OpenAI ne peut pas être tenue responsable de toutes les actions de ses utilisateurs, elle se doit toutefois d’être transparente envers ses utilisateurs quant aux limites de sa technologie. Sa responsabilité est proportionnelle aux risques. Le site de ChatGPT précise d’ailleurs pour s’exonérer de toute responsabilité que l’IA est susceptible de commettre des erreurs et reste en cours de développement et d’amélioration.

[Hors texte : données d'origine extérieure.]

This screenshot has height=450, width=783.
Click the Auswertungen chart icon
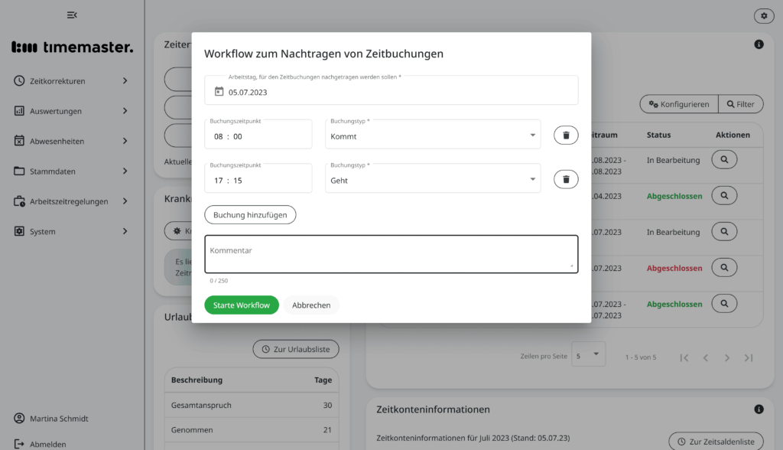[18, 110]
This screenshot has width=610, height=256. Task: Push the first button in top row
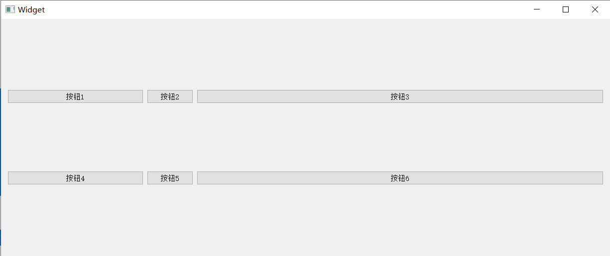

La mise en cause de la responsabilité civile extracontractuelle d’OpenAI

OpenAI dispose de l’unique accès aux éléments permettant d’identifier la responsabilité la plaçant dans la position de gardienne de la chose. À charge donc pour l’entreprise de prouver qu’elle n’a pas commis de faute ou de négligence. Il y a présomption de responsabilité pour l’entreprise contre l’avocat qui ne maîtrise pas le fonctionnement d’une IA. Celui-ci reste toutefois responsable de sa manière d’utiliser l’IA et du dommage causé à son client. Un avocat qui utilise ChatGPT a l’obligation d’être transparent envers son client pour respecter son obligation de loyauté.

En tant que constructeur de ChatGPT, OpenAI est de plus soumise à la responsabilité des produits défectueux ce qui l’oblige à coopérer en cas de dommage même sans faute. La responsabilité peut être engagée en considérant la mise en ligne d’un produit non finalisé générant un risque pour les utilisateurs. Toutefois, ce régime a majoritairement vocation à s’appliquer aux dommages à la personne ce qui laisse de côté la transmission d’informations ou de conseils erronés.

 

En conclusion, l’usage de l’IA par les avocats et les clients va modifier la nature humaine de la profession. En l’absence de réglementation claire sur le sujet, l’avocat se doit d’être prudent dans son utilisation de ChatGPT et des IA génératives en général. La mésaventure de Steven Schwartz pourrait d’ailleurs entraîner des répercussions sur toute la profession juridique et le juge l’auditionnant envisage de sanctionner cette pratique. La place des IA dans les différentes professions sera peut-être abordée en marge de la construction de l’IA Act bientôt soumis au vote du Parlement européen suivant la volonté de l’Union Européenne de créer la première législation sur les IA au Monde.